Later, I mentioned to her that she needed to guard against laziness, for lying, as Charlotte Mason has taught me, is always a secondary offense. The source of the lying is what really needs to be faced. Primary sources can be cowardice, maliciousness, carelessness, or boredom. In Ingrid’s instance, she lied because she was cozy in her bed and it was late and she had a full day at the tennis tournament swimming in the pool and she really didn’t want to get up. That’s being lazy. Doing what you need to do even when you’re tired is an absolute must for maturity.

But other causes of lying can be not wanting to get punished for something broken or forgotten (cowardice). Or maybe the little boy next door is annoying and she wants to be rid of him so she invents a story that will help her mother to keep him away(maliciousness or manipulation). Or perhaps she just wanted to exaggerate the facts about what her sister did to her to create a little excitement, to see the look of alarm or anger cross over her mother’s face (carelessness). And maybe, she’s been swinging in the hammock all day and there’s nothing to do and wouldn’t it be exciting if …?(boredom)

Ingrid didn’t really struggle with maliciousness or carelessness, but she did wallow through a phase of lying to avoid punishment. At first, I was tempted to try the popular method of “really coming down hard on lying,” but something stayed my hand. Again, it was Charlotte Mason. She teaches that it is more important to incorporate the habit of truthfulness. Always make them speak accurately, never allowing exaggerations like “there were a million of them!”

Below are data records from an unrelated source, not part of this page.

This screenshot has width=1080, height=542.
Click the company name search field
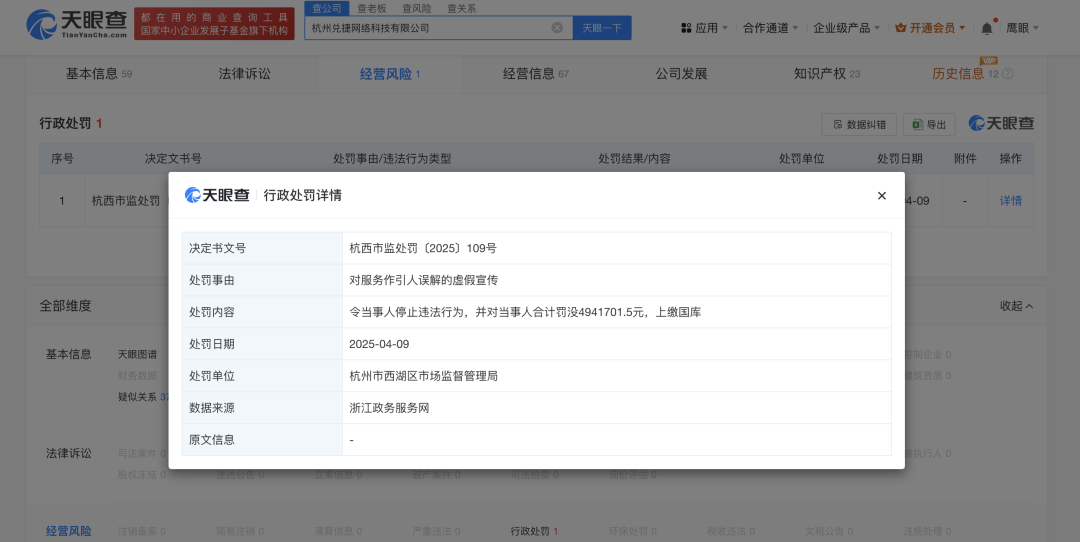point(428,28)
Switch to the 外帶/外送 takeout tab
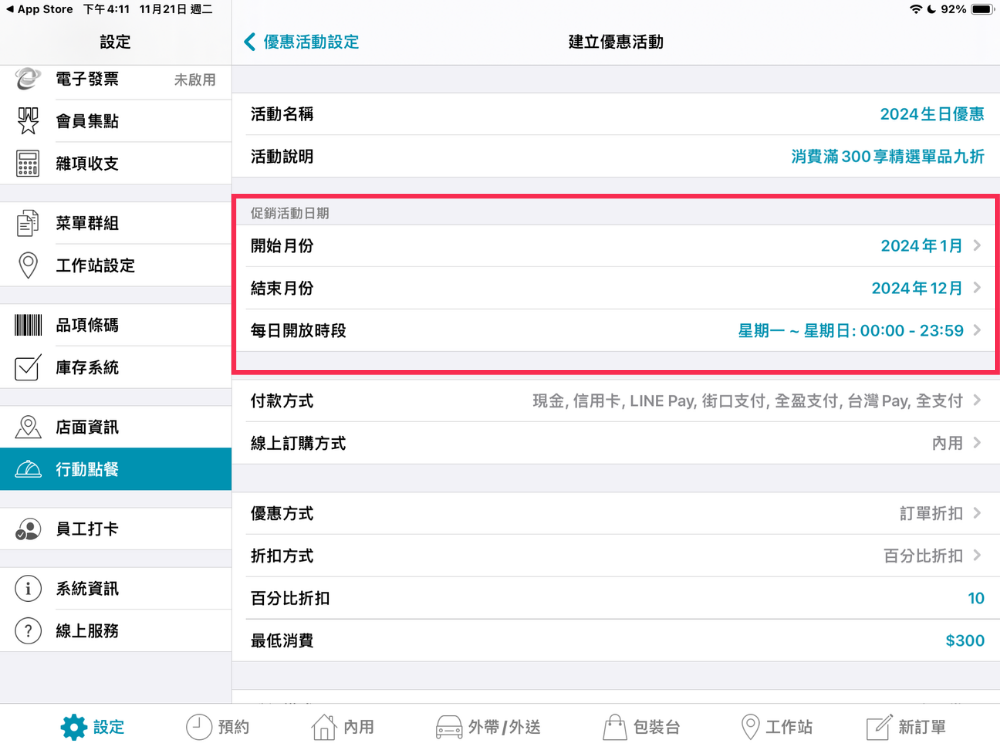This screenshot has width=1000, height=750. (x=488, y=727)
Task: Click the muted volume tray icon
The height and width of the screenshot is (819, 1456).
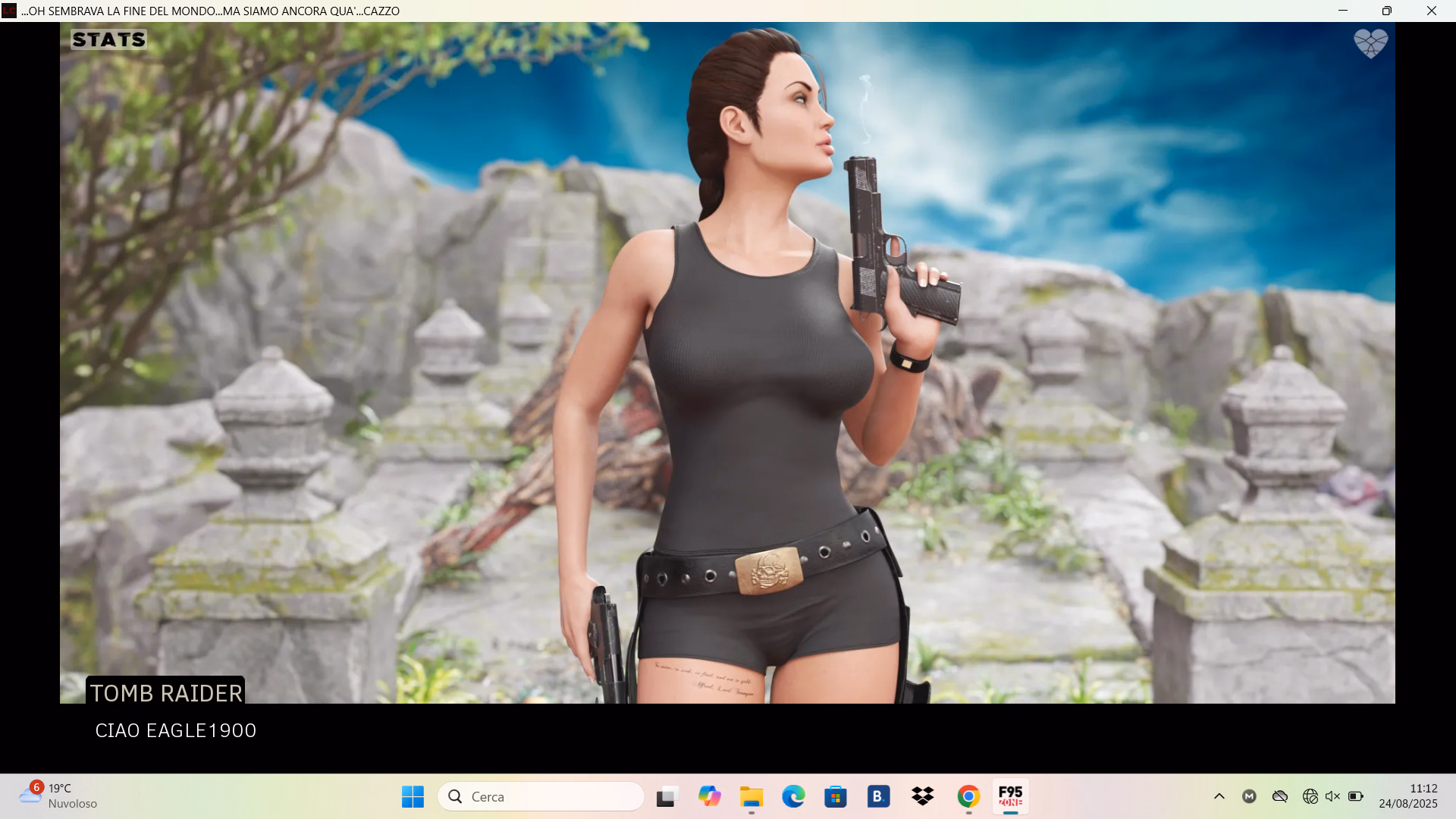Action: point(1332,796)
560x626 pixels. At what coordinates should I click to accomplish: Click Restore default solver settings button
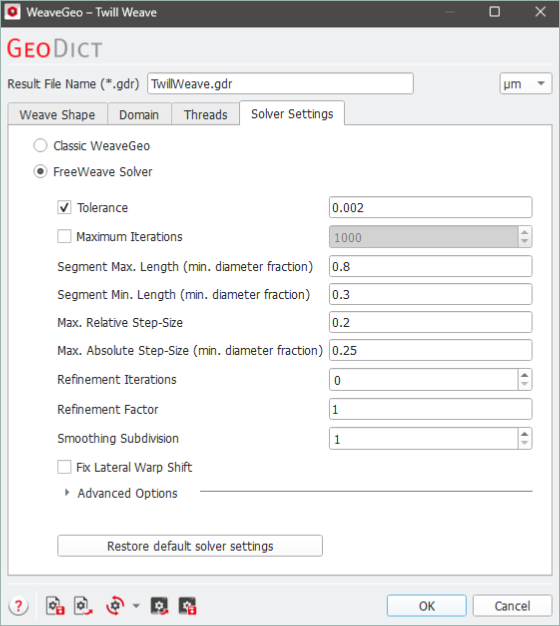tap(190, 546)
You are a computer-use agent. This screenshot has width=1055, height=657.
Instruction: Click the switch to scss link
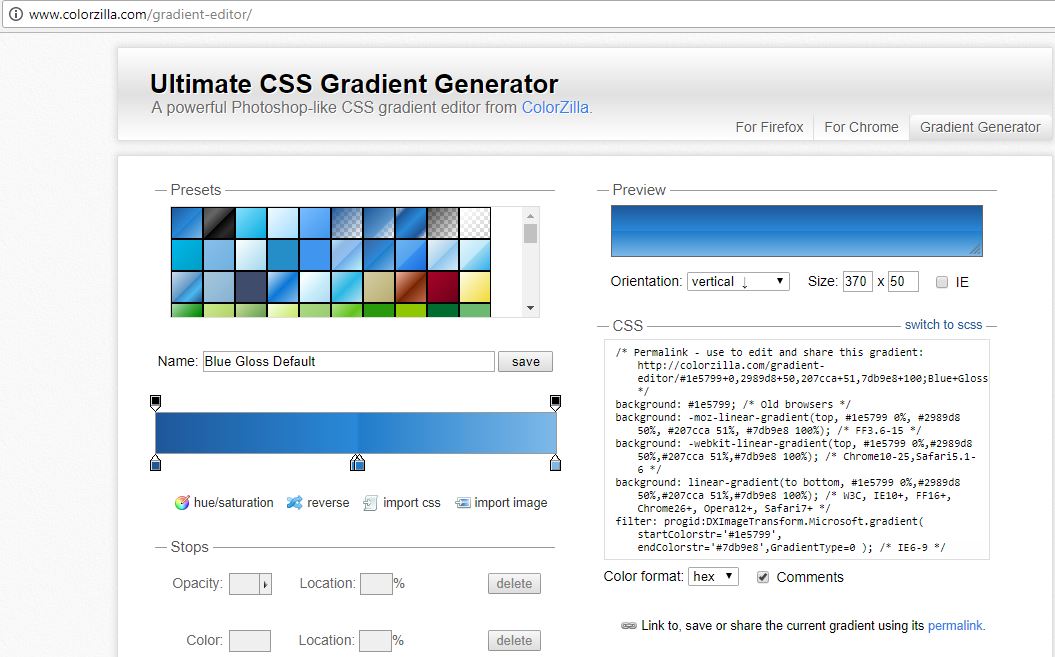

“A million? Really? How can you be sure? Did you count them? Go and count them and tell me how many there are. Be as exact as you can and clarify if there are exactly 23 or about.”

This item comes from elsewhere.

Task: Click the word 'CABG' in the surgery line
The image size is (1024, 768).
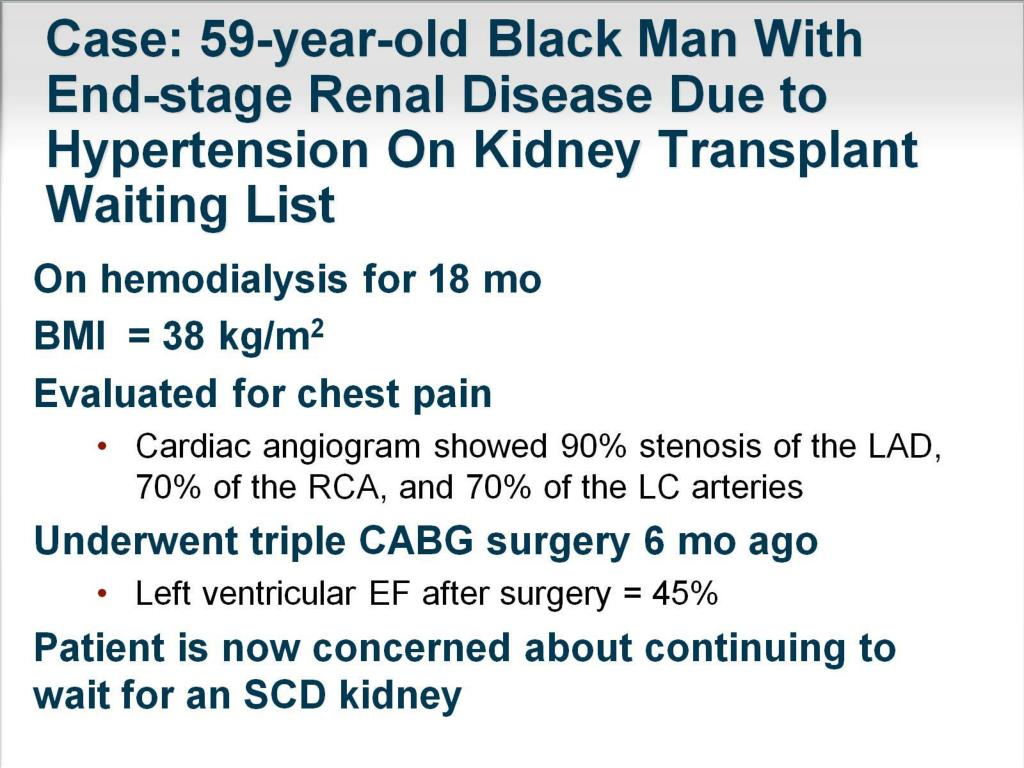Action: tap(417, 541)
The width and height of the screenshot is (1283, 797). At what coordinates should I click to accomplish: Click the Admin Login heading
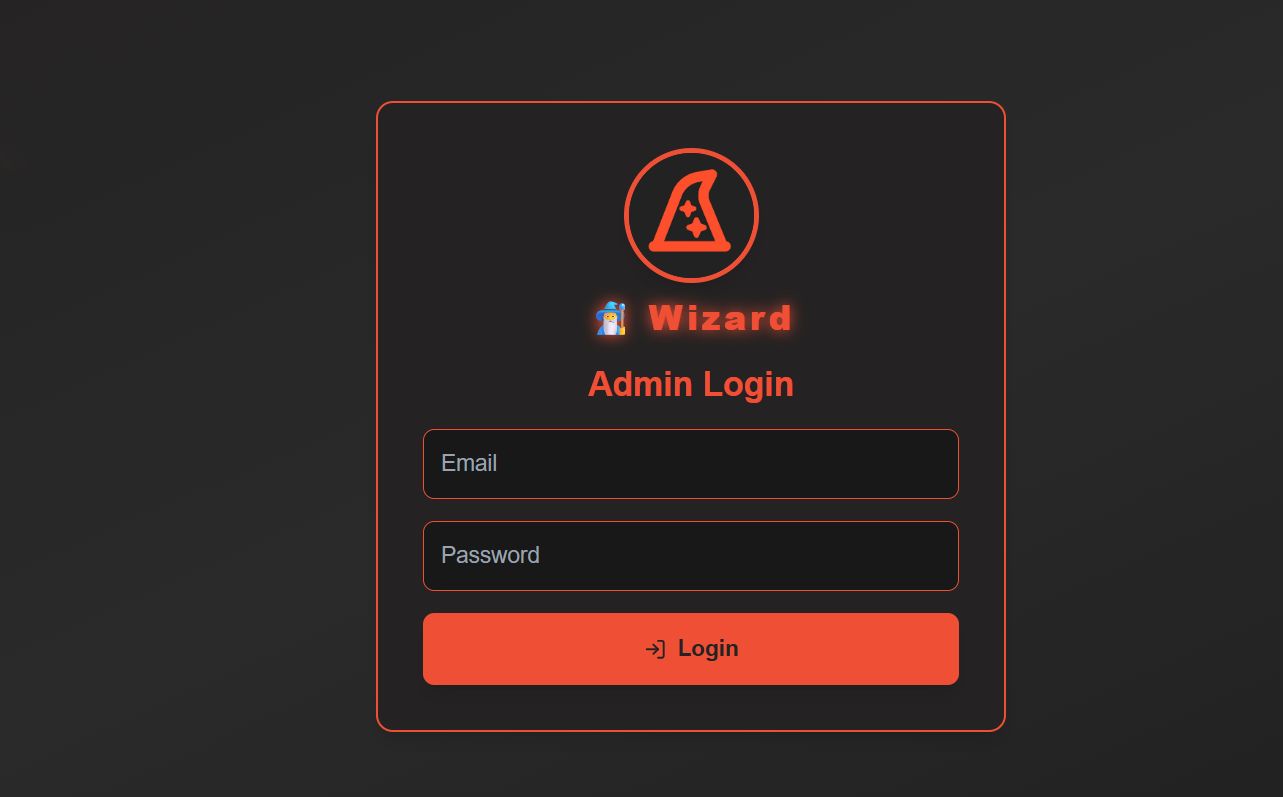coord(691,384)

“Is that really what he said, or are you exaggerating? I have a hard time believing that the teacher said those exact words. Give the facts, now, and don’t exaggerate or interpret. Report what actually happened.”

And, when Ingrid is denying vehemently that she didn’t do it when her sister insists that she did, I usually go about it this way:

“Ingrid, I want you to stop telling me whether you did or didn’t do it. I want you to stop talking at all. You need to go to your room and spend five minutes there, thinking about this situation. I want you to remember that truthfulness is what is expected of you — that no matter what, God sees everything…” At this moment, her voice rises to interject that she didn’t do it and that I should listen … Commanding her to stop interrupting and to listen to me, I continue, “After five minutes, I will come to you for the truth, and I expect to hear it.” I set the timer. Ingrid marches down the stairs, howling about no one ever listens and everyone is mean.

But after the beeper has beeped and I crawl onto the bed with her and wrap my arms around her, the truth comes out. Sobbing with shame and vexation, she can’t handle that time alone with her and God without ‘fessing up. I remind her that she needs to be brave. That to not admit to her own actions is being a coward. And I call upon her imagination to help her — to be like ___________ or whoever we’re reading about at the time and be courageous — courage is doing the right thing even when you’re afraid.

That phase of Ingrid’s life passed after a time and the truth comes up quicker now, and, case in point, without prompting. A few weeks ago, when Ingrid’s word came into question, I found her to be innocent and grateful I was to see her victorious over herself, to be able to choose what is right even to her own hurt, to exert her will and control herself and not live in fear.